The secret sharer is unscathed
   On June 27, Whole Foods Market CEO John Mackey wrote in his company's blog that some people "are thrilled to find an open, honest, candid communication by a company's CEO instead of the usual legal/PR sterilized sound bites that they usually see."

    A month later, Mackey was outed as a secret blogger who liked to disparage the management of Wild Oats, which Whole Foods was hoping to acquire. The discovery was supposed to be a lesson in executive hubris. Just because Mackey founded the company didn't mean he could run it—and his mouth—just as he pleased. Mackey, whose secret postings were discovered in court documents filed by the Federal Trade Commission in its effort to block the merger with Wild Oats, quickly apologized on his CEO blog for making his veiled comments. Then the company hired an outside law firm to launch an internal investigation—just as the Securities and Exchange Commission launched one of its own.

    Most CEOs in similar circumstances would have faced censure or been asked to resign. Not so for Mackey. In August, the courts cleared the company's acquisition of Wild Oats in a $565 million deal that was announced later that month. In November, Mackey signed off on a new code of conduct published by the company that forbids blogging on non-company Web sites for all employees, not just himself.

    In this case, it seems, John Mackey will probably laugh last, even if this unusually candid CEO does so in private.

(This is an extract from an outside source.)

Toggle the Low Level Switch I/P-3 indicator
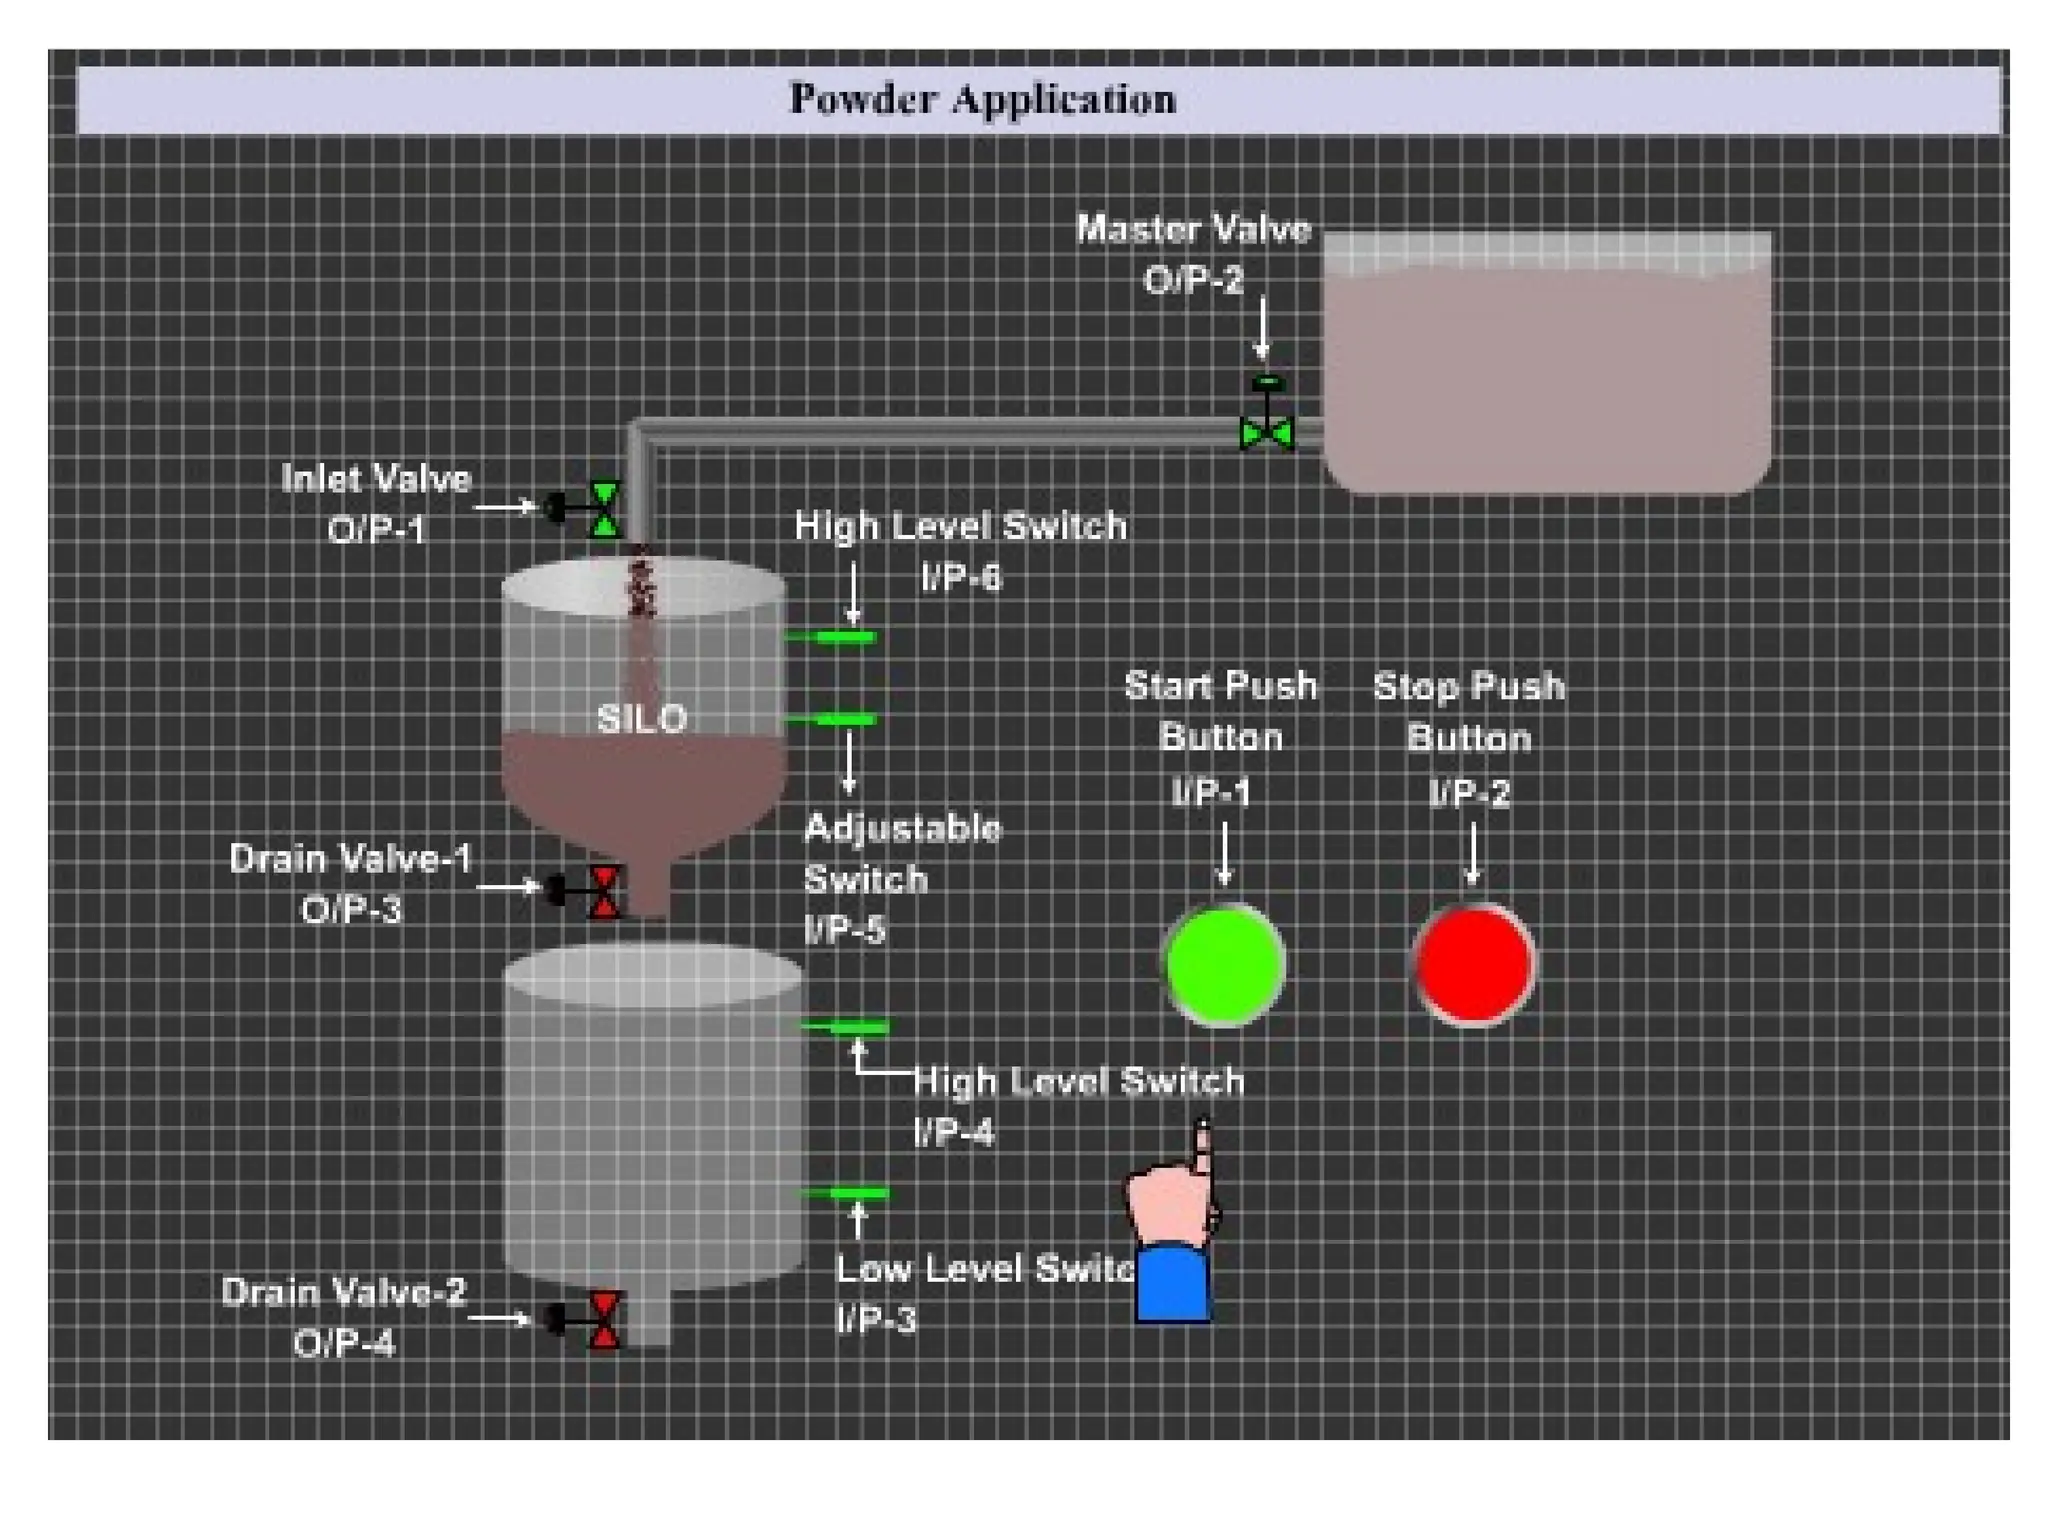(857, 1193)
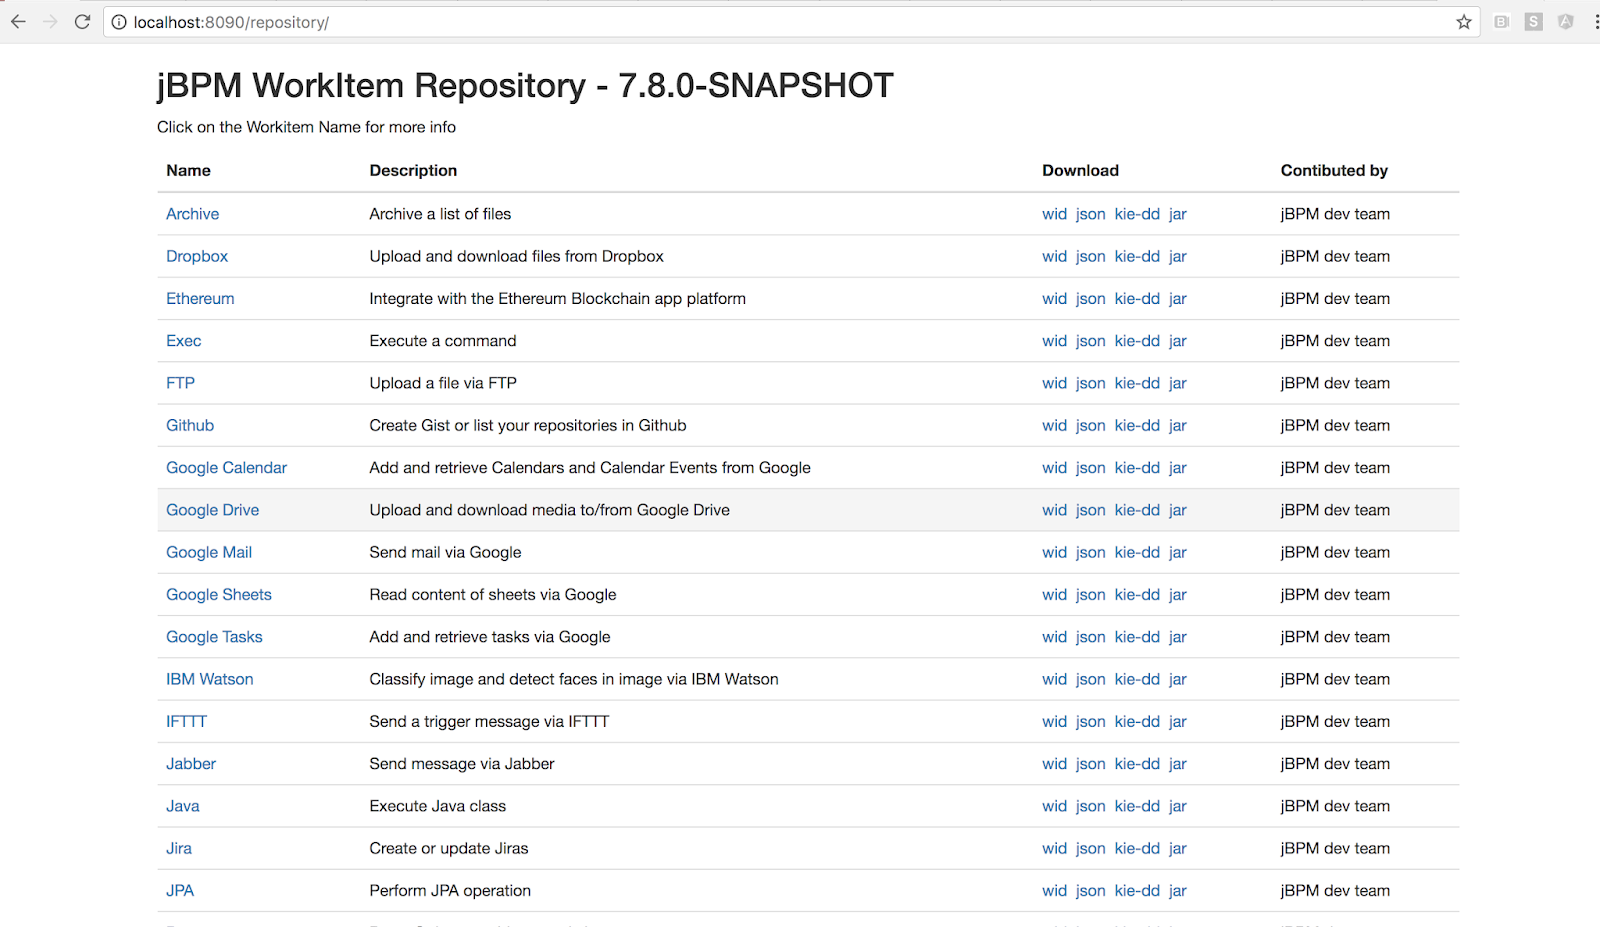Click the browser back navigation arrow

(18, 21)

N.Y. Knicks management gets a pass
   The men who run the New York Knicks dragged their company through the mud when they publicly denounced Anucha Browne Sanders, a former marketing executive who nevertheless won an $11.6 million judgment in a sexual harassment case against the NBA franchise in October. The jury verdict was vindication for Browne Sanders. But it did little to chasten Knicks head coach Isiah Thomas, who, a jury found, had sexually and verbally harassed Browne Sanders, or Madison Square Garden chairman James Dolan, who promptly fired her after she filed a formal complaint.

    After the verdict, Dolan vowed to appeal, even though a pretrial settlement or quiet post-trial negotiation would have been the most economically and politically prudent course for the company. James Dolan's father, Charles, is the chairman of Cablevision, Madison Square Garden's corporate parent, so few expected much in the way of discipline for the son. Thomas, meanwhile, remains the Knicks' coach, despite the jury verdict, a losing season and his statement during a taped deposition that was shown during the trial. In it, Thomas said he would not be as upset if a black man called a black woman a "bitch" than if a white man did.

    "Not as much, I'm sorry to say," he said during the deposition. "I do make a distinction."

    In late October, NBA commissioner David Stern, who has not ruled out sanctions against the team, offered a brilliant understatement, saying the Knicks organization was "not a model of intelligent management."

    Still, it seems that the Browne Sanders verdict may yet have repercussions in the world of professional basketball, even if not within the Knicks organization. Breshetta Clark, a former administrative assistant with the Memphis Grizzlies, has filed a sexual harassment case against the team.